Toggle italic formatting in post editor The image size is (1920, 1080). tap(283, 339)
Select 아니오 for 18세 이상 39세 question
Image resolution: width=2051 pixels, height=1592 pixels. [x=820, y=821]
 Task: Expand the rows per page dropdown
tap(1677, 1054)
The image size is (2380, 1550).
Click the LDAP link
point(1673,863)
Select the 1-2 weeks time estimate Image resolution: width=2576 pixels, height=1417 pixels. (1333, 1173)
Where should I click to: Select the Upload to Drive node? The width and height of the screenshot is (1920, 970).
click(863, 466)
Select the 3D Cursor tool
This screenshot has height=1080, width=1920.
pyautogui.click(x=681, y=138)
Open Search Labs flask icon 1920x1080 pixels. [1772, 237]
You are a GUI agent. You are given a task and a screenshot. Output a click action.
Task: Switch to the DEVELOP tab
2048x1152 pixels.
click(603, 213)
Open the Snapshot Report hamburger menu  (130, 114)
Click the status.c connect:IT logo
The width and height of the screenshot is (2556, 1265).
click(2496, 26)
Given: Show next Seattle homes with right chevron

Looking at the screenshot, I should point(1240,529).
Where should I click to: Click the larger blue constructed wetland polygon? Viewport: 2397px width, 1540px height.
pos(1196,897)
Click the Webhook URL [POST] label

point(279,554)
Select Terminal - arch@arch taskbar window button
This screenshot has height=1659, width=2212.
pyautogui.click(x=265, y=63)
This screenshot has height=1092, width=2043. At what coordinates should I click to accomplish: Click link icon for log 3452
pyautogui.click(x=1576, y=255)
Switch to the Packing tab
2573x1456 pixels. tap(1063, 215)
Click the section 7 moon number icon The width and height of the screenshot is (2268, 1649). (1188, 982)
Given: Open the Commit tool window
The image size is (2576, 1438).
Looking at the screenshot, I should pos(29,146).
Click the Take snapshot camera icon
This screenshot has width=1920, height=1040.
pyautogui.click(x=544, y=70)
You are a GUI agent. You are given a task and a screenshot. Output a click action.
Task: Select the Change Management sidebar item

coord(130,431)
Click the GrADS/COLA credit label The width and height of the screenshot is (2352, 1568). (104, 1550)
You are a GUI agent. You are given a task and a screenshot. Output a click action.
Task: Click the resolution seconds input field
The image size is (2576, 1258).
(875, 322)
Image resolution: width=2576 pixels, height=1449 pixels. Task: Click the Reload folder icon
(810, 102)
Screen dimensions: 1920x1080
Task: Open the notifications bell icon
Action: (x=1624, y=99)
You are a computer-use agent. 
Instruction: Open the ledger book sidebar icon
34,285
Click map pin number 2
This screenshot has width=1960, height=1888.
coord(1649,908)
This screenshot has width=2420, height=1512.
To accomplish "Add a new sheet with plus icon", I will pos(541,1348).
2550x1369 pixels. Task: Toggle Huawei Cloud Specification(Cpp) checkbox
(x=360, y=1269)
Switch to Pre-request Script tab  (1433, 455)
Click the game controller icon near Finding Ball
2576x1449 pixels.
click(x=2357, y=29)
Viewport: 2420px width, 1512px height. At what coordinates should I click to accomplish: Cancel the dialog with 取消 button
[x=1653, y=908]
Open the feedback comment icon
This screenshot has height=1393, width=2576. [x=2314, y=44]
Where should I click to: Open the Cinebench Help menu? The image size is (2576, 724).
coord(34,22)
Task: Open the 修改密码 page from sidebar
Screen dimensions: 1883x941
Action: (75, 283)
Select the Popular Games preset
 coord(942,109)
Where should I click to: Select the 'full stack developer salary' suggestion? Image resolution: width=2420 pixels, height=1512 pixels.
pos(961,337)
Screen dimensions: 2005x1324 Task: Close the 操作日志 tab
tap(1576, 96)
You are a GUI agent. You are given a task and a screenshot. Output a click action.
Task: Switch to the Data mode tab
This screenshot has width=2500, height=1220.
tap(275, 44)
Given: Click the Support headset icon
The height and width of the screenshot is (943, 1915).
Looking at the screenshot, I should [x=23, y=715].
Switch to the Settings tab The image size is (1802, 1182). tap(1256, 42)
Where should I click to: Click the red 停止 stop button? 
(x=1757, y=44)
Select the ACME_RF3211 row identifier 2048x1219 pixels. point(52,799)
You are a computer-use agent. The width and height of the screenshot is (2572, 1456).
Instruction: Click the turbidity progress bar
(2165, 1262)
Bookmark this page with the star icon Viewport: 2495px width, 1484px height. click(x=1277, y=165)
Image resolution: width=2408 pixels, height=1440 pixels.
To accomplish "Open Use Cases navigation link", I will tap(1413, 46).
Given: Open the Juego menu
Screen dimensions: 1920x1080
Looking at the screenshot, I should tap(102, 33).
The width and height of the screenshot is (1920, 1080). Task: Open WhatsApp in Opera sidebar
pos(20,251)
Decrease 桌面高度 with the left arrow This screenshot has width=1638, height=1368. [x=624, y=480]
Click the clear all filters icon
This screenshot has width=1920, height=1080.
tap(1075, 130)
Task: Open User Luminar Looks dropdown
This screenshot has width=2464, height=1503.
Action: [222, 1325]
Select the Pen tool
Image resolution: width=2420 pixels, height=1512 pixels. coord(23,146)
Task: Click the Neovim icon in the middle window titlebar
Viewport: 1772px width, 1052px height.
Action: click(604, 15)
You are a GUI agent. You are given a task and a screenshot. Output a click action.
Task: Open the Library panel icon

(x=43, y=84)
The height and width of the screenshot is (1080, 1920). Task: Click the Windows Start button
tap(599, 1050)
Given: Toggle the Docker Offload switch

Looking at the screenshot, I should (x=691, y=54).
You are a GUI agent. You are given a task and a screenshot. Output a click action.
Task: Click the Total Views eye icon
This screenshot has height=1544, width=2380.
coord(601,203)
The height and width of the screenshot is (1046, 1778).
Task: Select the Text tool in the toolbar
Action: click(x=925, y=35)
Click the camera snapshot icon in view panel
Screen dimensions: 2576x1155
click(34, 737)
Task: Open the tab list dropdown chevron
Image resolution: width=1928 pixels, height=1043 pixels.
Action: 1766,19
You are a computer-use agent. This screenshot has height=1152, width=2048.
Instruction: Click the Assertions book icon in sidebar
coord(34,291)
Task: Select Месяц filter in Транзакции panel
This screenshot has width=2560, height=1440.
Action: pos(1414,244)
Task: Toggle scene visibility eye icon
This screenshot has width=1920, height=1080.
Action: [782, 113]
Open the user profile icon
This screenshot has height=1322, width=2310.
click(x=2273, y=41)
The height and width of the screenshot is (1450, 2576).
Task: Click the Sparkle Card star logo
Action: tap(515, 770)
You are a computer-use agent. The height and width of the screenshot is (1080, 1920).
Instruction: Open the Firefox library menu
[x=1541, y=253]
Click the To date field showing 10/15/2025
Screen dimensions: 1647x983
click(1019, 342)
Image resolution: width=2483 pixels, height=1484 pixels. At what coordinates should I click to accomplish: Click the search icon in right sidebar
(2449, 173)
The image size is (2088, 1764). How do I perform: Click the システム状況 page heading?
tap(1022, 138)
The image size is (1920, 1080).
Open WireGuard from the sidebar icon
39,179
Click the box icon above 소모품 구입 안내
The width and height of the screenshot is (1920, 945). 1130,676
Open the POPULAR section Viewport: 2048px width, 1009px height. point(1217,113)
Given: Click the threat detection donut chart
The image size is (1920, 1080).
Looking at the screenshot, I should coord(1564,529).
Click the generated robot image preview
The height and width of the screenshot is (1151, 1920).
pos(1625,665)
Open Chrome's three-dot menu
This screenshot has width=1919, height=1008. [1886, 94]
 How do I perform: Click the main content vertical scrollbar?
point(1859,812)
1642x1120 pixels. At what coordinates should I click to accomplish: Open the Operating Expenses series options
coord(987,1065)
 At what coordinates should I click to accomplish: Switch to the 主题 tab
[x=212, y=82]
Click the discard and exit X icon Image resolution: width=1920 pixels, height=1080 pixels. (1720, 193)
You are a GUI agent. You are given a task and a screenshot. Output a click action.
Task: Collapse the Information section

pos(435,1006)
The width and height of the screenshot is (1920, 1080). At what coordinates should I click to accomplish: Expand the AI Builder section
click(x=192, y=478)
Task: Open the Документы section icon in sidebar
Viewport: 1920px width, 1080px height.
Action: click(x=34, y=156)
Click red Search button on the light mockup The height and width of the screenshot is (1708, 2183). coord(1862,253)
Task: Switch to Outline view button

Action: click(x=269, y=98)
##############################
- Your assignment: Reproduce, please, the lines of the material from its first line down to the line containing "Given: Open the Commit tool window", keeping both ends and nothing beyond them.

- Output of the exercise:
Toggle italic formatting in post editor The image size is (1920, 1080). tap(283, 339)
Select 아니오 for 18세 이상 39세 question
Image resolution: width=2051 pixels, height=1592 pixels. [x=820, y=821]
 Task: Expand the rows per page dropdown
tap(1677, 1054)
The image size is (2380, 1550).
Click the LDAP link
point(1673,863)
Select the 1-2 weeks time estimate Image resolution: width=2576 pixels, height=1417 pixels. (1333, 1173)
Where should I click to: Select the Upload to Drive node? The width and height of the screenshot is (1920, 970).
click(863, 466)
Select the 3D Cursor tool
This screenshot has height=1080, width=1920.
pyautogui.click(x=681, y=138)
Open Search Labs flask icon 1920x1080 pixels. [1772, 237]
You are a GUI agent. You are given a task and a screenshot. Output a click action.
Task: Switch to the DEVELOP tab
2048x1152 pixels.
click(603, 213)
Open the Snapshot Report hamburger menu  (130, 114)
Click the status.c connect:IT logo
The width and height of the screenshot is (2556, 1265).
click(2496, 26)
Given: Show next Seattle homes with right chevron

Looking at the screenshot, I should point(1240,529).
Where should I click to: Click the larger blue constructed wetland polygon? Viewport: 2397px width, 1540px height.
pos(1196,897)
Click the Webhook URL [POST] label

point(279,554)
Select Terminal - arch@arch taskbar window button
This screenshot has height=1659, width=2212.
pyautogui.click(x=265, y=63)
This screenshot has height=1092, width=2043. At what coordinates should I click to accomplish: Click link icon for log 3452
pyautogui.click(x=1576, y=255)
Switch to the Packing tab
2573x1456 pixels. tap(1063, 215)
Click the section 7 moon number icon The width and height of the screenshot is (2268, 1649). (1188, 982)
Given: Open the Commit tool window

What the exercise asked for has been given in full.